2018 Farm Bill promises a fertile future for hemp in the US

As mentioned, hemp occupies a strange space legally and can often be subject to varying regulations and mismatched legislature by region. In the US, hemp’s relation to marijuana has seen it federally limited in provisions for growing and distribution; at the state level there are allowances for growing the crop but under restricted conditions. For example, the 2014 Farm Bill authorised states to approve hemp cultivation but only if done so “for purposes of research conducted under an agricultural pilot program or other agricultural or academic research” and only if it is “allowed under the laws of the State in which such institution of higher education or State department of agriculture is located and such research occurs.”

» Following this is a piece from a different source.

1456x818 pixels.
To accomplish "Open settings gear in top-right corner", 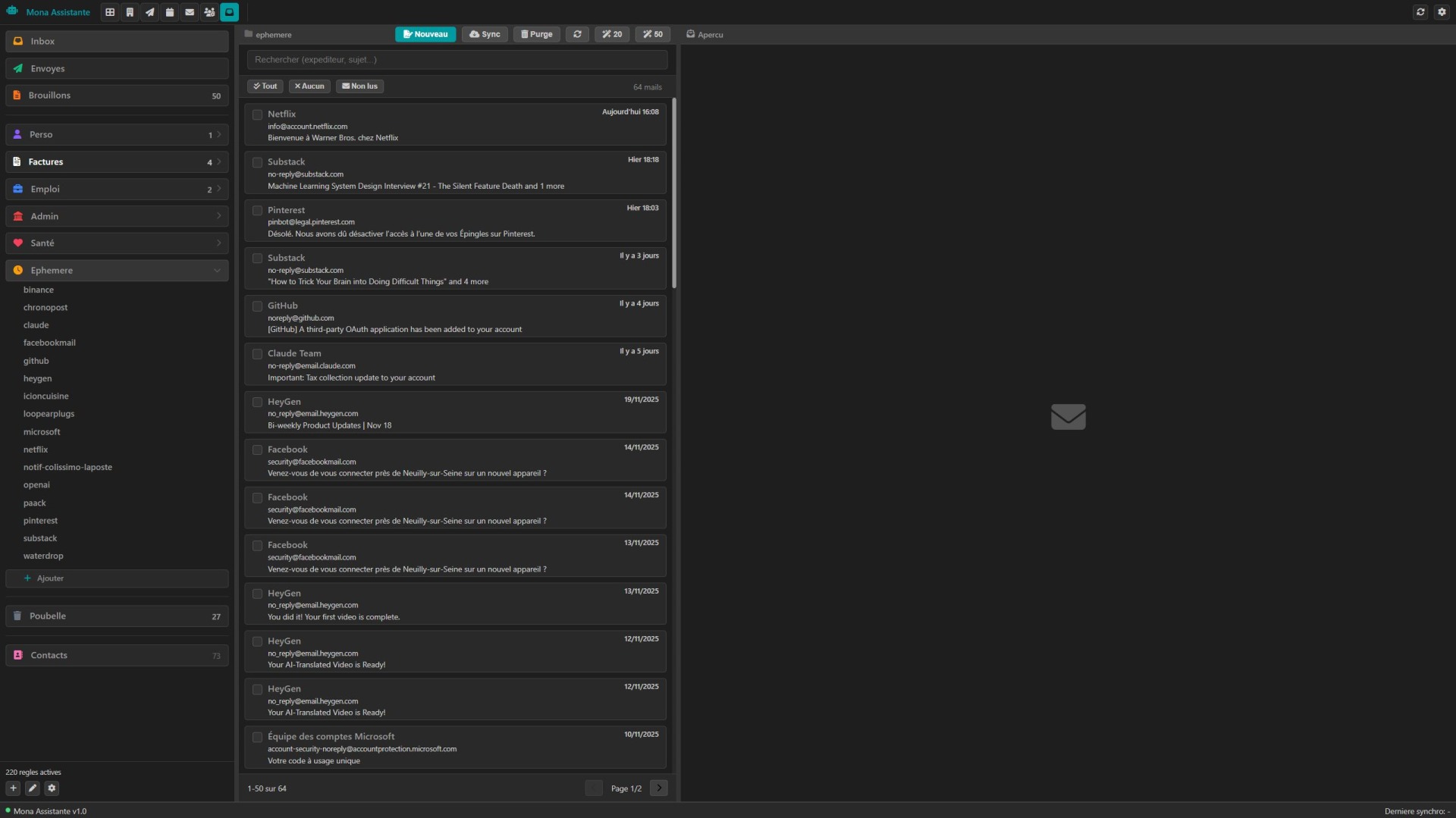I will [1442, 12].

However, with the FDA yet to approve any of cannabidiol’s health claims, a key product of hemp cultivation is currently in a legal grey area. The broader restrictions prevent what could be a leading crop in areas such as Minnesota from reaching its potential, in spite of the rapidly growing market for hemp-derived products. Yet that could be about to change if an upcoming version of the 2018 Farm Bill, containing language that removes hemp from the federal list of Schedule 1 controlled substances, passes. Freed from federal restrictions would legitimise hemp’s distance from its recreational cousin and open the doors for wide-scale industrialisation.

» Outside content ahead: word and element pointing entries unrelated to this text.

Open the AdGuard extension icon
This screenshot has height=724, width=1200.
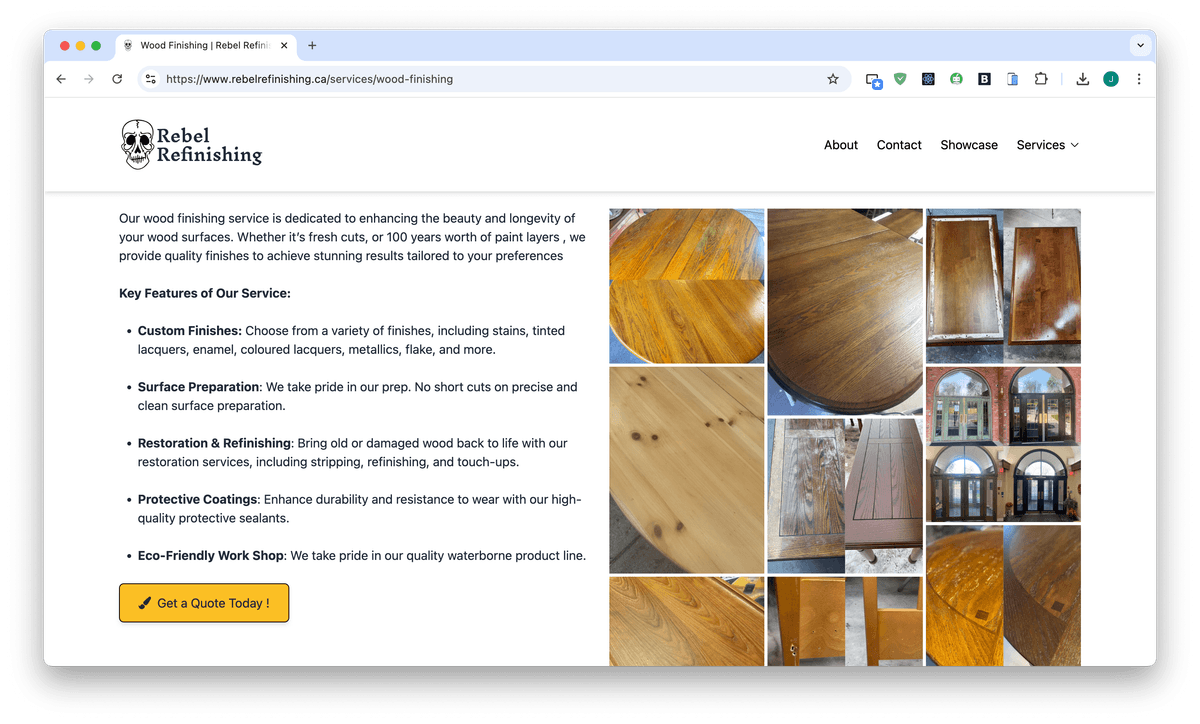coord(900,78)
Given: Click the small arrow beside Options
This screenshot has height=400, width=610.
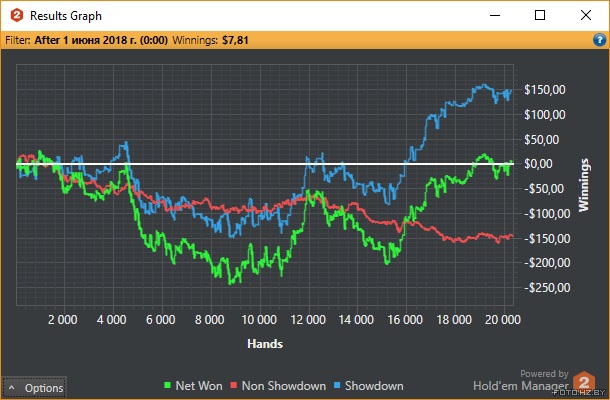Looking at the screenshot, I should [12, 388].
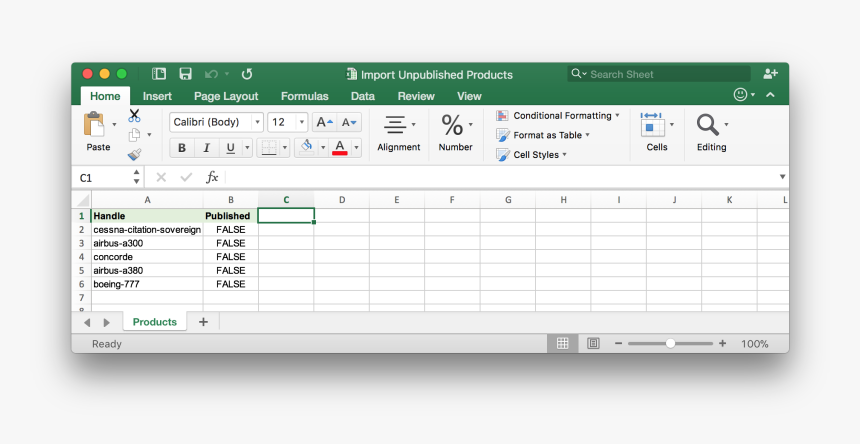Image resolution: width=860 pixels, height=444 pixels.
Task: Click the Share add-person icon
Action: (x=770, y=74)
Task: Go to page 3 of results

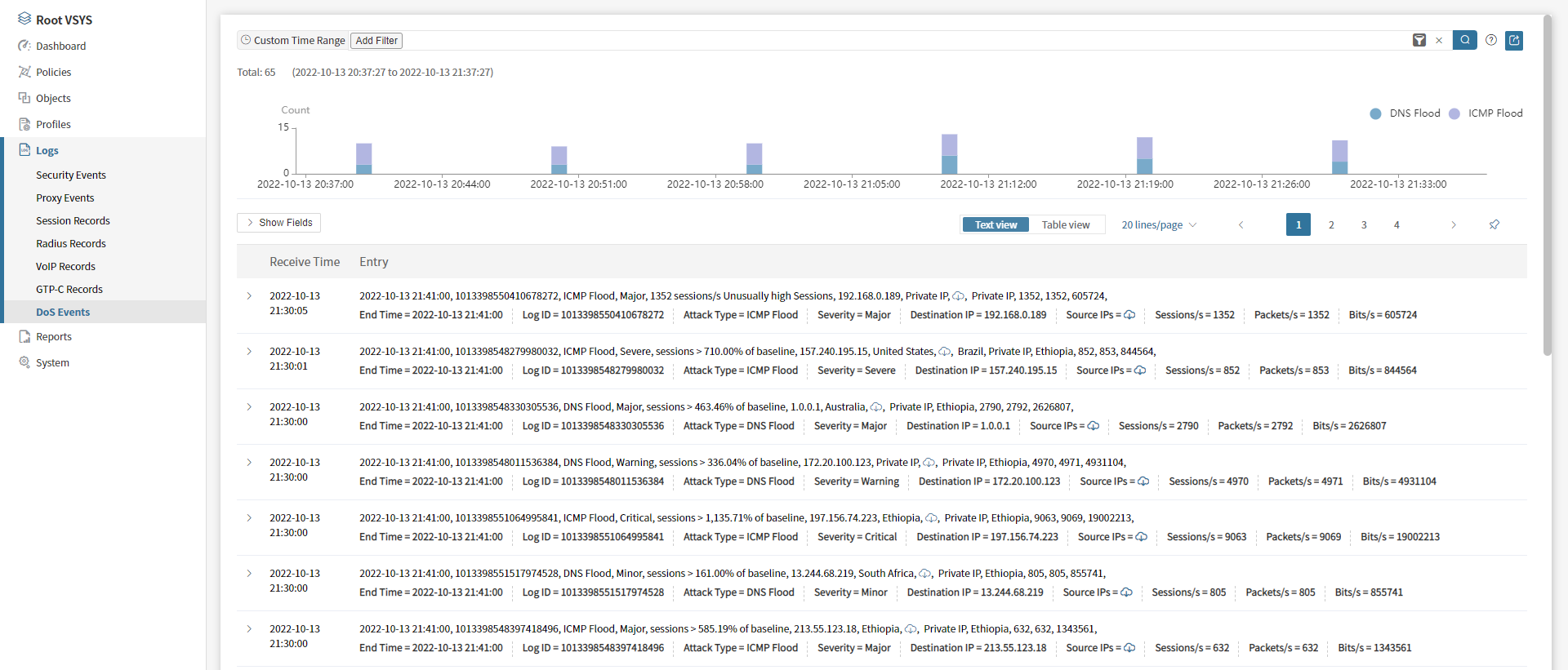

Moreover, although there is a movement to separate perceptions of hemp from cannabis, there is a chance for the ingredient to get the jump on cannabis and some of its positive attention. Although full federal cannabis legalisation is likely still some way off, a survey from ATKearney found that 78% of American consumers would try cannabis-infused products and that infused food was by far the most popular format. By offering up a legalised alternative, with shared associations of wellness, hemp product manufacturers can position themselves at the forefront of a demand that is only set to grow.